Comment s’est passé ce tournage?

ANNY DUPEREY – Vu que c’est un suspense tendu, dramatique, angoissant même, il a été un peu dur. C’est le genre de plateau où on ne se marre pas beaucoup. En plus, on fait tout ça dans le désordre! Mais le personnage que je joue ici (une avocate qui a tout misé sur son métier – NDLR) est formidable.

 

Travailler pour un réalisateur qui est un ami proche, est-ce un avantage?

A.D. – Dans ce cas-ci, oui. Notre rencontre a été un cadeau de vie et de métier, parce que nous sommes deux orphelins. Vous savez, ce n’est pas donné à tout le monde de passer du rire aux larmes en permanence. Je pense qu’on a acquis quelque chose de commun, qui a permis à la fois le succès d’Une famille… et la naissance de films plus graves, comme celui-ci.

 

Vous dites pressentir un succès quand vous lisez un scénario. C’est le cas ici?

A.D. – C’est surtout valable pour une pièce ou le pitch d’un livre, mais la télé, vous savez… Aujourd’hui, il y a tellement de facteurs qui entrent en ligne de compte! Quel sera le jour de diffusion, quelle émission y aura-t-il en face? C’est impossible à prévoir!

 

Vous jouissez d’une "notoriété douce". Que voulez-vous dire par là?

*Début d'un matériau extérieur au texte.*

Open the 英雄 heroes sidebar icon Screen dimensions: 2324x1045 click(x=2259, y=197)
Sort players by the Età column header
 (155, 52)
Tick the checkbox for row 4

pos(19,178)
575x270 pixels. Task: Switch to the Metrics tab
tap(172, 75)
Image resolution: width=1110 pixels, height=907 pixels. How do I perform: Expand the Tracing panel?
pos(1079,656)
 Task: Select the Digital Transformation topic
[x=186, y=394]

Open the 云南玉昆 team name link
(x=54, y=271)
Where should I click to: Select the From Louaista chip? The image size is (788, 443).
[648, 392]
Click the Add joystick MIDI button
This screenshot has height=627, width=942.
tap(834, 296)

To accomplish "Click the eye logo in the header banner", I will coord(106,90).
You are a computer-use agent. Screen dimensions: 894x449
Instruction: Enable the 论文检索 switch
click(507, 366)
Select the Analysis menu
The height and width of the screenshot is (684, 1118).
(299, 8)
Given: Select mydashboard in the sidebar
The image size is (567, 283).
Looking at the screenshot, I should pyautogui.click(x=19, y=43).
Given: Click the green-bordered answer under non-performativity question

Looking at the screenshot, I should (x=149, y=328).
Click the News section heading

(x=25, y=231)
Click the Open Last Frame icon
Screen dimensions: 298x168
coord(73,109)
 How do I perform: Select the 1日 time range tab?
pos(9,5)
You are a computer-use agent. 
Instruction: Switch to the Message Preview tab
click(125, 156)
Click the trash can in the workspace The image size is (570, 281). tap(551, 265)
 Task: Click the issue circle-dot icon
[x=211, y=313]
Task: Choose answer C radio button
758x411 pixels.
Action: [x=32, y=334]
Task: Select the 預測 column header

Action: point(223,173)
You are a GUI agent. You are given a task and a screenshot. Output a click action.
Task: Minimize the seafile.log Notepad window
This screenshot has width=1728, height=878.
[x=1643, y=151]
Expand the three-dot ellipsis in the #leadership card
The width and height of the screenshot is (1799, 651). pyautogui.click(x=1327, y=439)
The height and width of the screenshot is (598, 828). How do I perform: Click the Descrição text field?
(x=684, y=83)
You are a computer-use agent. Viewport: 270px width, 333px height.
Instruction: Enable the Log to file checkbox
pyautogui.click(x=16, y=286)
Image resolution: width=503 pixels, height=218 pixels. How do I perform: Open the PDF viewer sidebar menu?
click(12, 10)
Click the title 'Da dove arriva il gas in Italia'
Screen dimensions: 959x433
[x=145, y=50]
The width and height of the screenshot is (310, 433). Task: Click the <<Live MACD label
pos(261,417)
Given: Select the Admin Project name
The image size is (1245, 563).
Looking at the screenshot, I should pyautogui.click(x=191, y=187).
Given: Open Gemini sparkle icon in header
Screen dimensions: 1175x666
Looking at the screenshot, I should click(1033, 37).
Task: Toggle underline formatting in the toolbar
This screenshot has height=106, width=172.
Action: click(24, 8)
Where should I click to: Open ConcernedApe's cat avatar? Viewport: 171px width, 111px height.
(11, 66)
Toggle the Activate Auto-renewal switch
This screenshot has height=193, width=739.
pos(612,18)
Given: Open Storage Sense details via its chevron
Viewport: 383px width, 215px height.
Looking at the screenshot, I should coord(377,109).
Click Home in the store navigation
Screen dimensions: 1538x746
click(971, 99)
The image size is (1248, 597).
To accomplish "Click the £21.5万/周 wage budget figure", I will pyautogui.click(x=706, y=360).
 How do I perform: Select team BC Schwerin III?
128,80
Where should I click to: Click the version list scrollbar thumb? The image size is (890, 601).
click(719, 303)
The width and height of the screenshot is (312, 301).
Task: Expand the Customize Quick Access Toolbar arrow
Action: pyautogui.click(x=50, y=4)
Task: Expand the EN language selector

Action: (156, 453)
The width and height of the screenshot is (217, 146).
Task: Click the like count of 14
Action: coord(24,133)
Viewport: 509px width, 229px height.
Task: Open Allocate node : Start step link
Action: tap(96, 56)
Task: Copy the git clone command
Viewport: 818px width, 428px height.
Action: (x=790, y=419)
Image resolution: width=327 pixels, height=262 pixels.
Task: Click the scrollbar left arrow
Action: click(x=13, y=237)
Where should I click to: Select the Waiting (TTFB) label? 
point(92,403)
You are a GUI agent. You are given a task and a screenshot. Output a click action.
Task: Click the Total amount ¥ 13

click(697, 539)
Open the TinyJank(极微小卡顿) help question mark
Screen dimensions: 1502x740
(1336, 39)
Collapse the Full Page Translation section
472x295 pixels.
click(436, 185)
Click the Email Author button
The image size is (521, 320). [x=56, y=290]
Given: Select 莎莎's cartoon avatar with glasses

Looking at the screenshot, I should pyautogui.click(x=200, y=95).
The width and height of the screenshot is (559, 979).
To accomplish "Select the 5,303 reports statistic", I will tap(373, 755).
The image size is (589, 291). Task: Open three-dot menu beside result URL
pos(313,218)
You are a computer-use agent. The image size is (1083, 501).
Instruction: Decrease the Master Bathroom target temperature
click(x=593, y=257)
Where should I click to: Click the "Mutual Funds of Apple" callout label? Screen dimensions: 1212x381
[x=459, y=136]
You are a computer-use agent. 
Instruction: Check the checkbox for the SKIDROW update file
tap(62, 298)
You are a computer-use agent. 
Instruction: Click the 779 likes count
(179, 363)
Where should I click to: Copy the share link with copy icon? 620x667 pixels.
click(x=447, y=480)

A.D. – Envers moi, les gens sont en général respectueux et discrets. Quand je vois certains chanteurs ou comiques à qui on vient taper dans le dos, tout de suite, agressivement parfois, moi je suis contente. Je viens de fêter mes 50 ans de carrière. Et pour avoir choisi de souvent me livrer, je pense que les gens ont souvent une idée à peu près juste de comment je suis. Y a aucune esbroufe!